丹崎研究所(現 国際連合階層調査団)によって発見された世界の階層の間を自由に行き来できる能力を人工的に付与された者。
調査団の公式発表では、ジャンパーは他階層へ派遣され、この世界の成り立ちについての調査実験を行っているという。

2018年に元ジャンパーと名乗る人物(A氏 仮名)がテレビのインタビュー番組に出演し、驚くべきジャンパーの実態を暴露した。
その真偽は不明なままだが、信憑性があるとして、彼の語った内容が真実として語られることが多い。
その内容は以下のとおりである。

・幼少期のテストで素質があるとされたものがジャンパーとして選ばれる。
・ジャンパーとして選ばれた者は10歳になる前に脳内にメタルスピリットという器具を埋め込む手術を受ける。

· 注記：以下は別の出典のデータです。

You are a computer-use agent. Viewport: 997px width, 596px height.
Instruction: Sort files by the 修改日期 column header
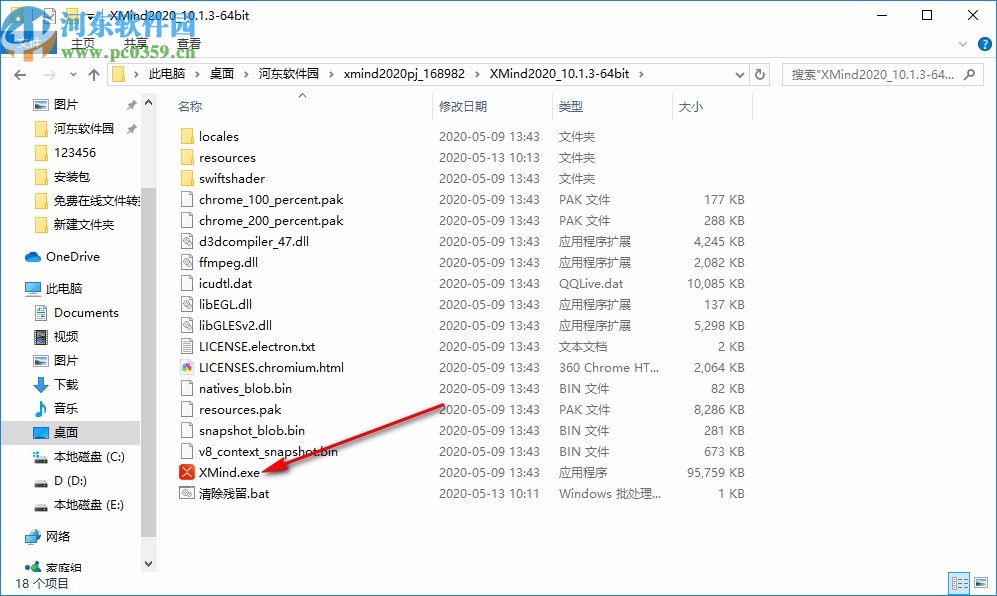[467, 106]
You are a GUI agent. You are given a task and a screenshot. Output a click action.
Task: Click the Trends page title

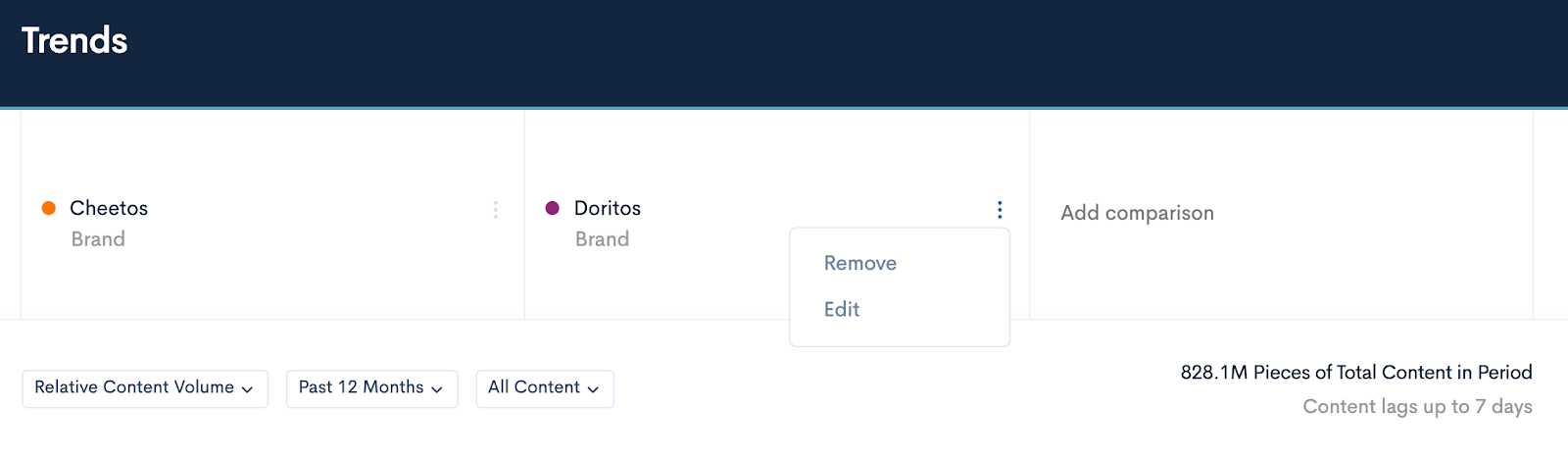pos(74,40)
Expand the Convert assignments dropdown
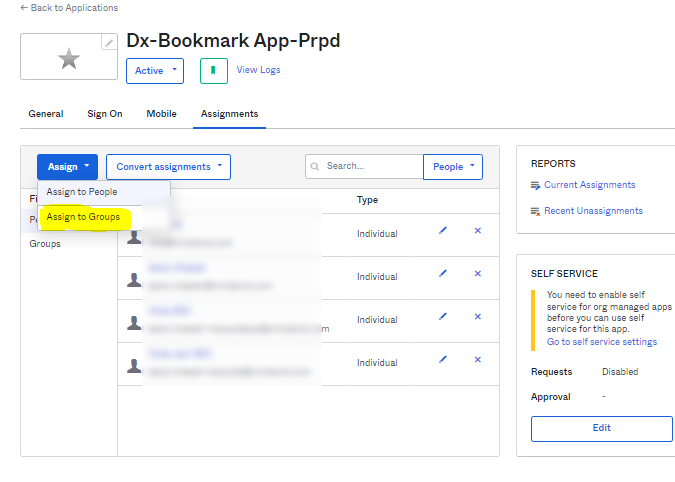Screen dimensions: 675x482 pos(168,167)
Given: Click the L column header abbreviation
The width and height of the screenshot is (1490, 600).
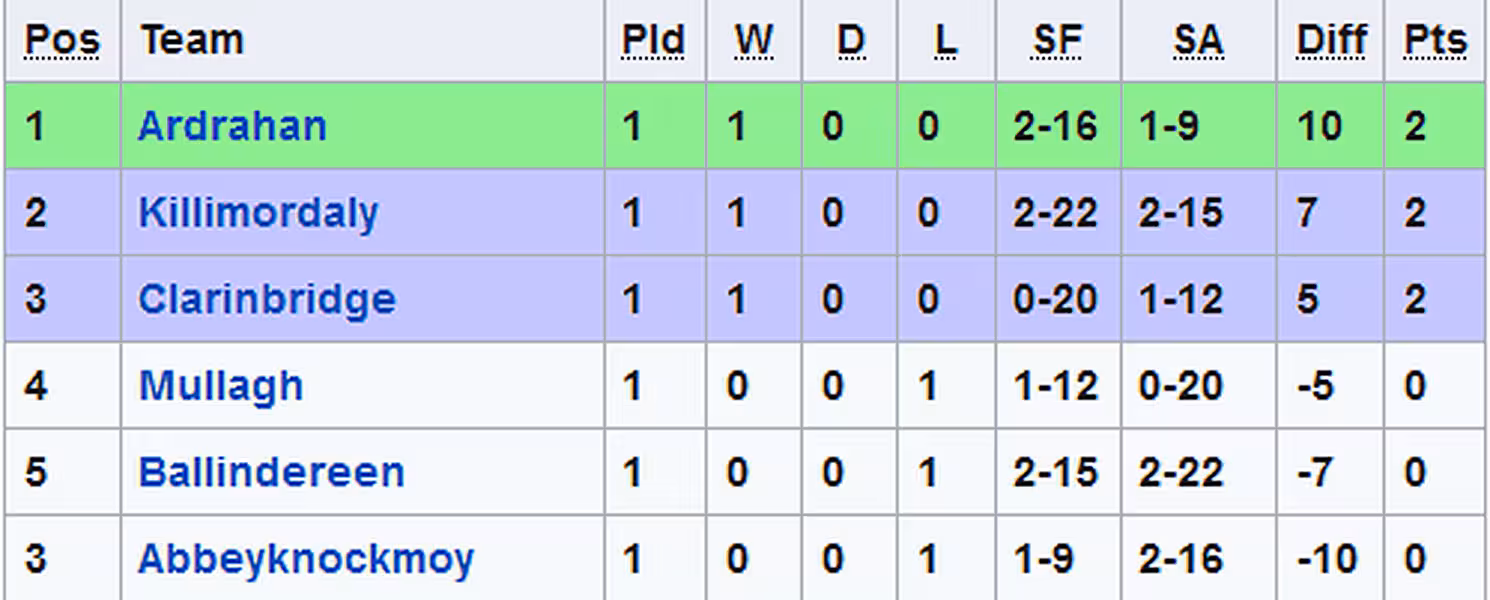Looking at the screenshot, I should pyautogui.click(x=945, y=40).
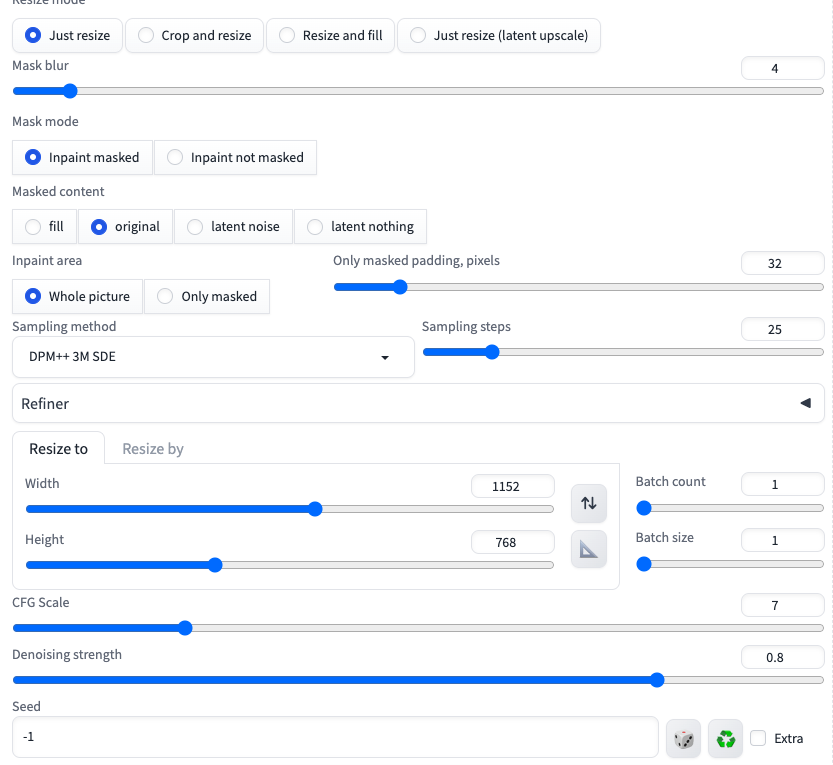Viewport: 833px width, 765px height.
Task: Enable the Extra seed checkbox
Action: coord(758,739)
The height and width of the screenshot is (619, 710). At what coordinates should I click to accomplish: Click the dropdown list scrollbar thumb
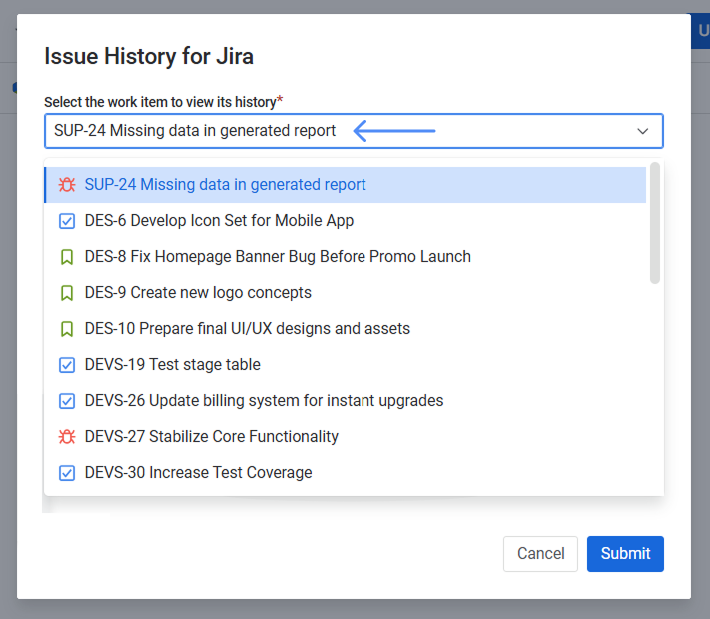pos(655,224)
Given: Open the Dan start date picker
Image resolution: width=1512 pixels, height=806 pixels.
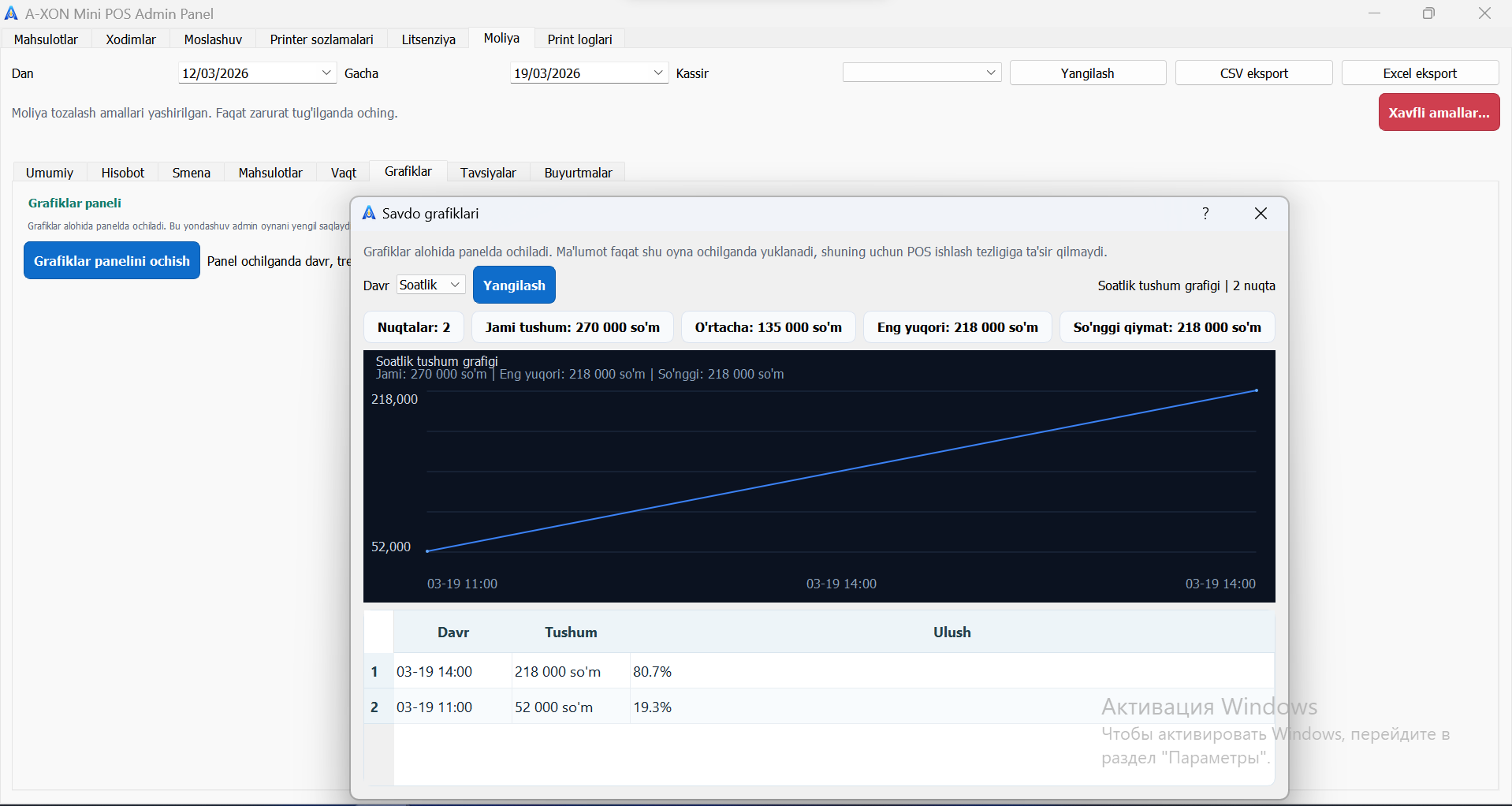Looking at the screenshot, I should (326, 73).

・メタルスピリットによってジャンパーは層間移動が可能になる。
・それから成人するまでに、様々な訓練を受け、特殊工作員としての知識と技術を身に着ける。
・同時期に活動するジャンパーは4~5人である。
・成人すると実際に工作員として動員され、30代半ばで引退するまで階層間を移動しつつ活動をするが、計画の全貌は知らされない。
・ジャンパーは脳内に埋め込まれたメタルスピリットの機能で記憶が操作可能となっている。
・引退すると、通常はジャンパーであった記憶は消されるが、A氏の場合は、その操作が正常に機能しなかったらしい。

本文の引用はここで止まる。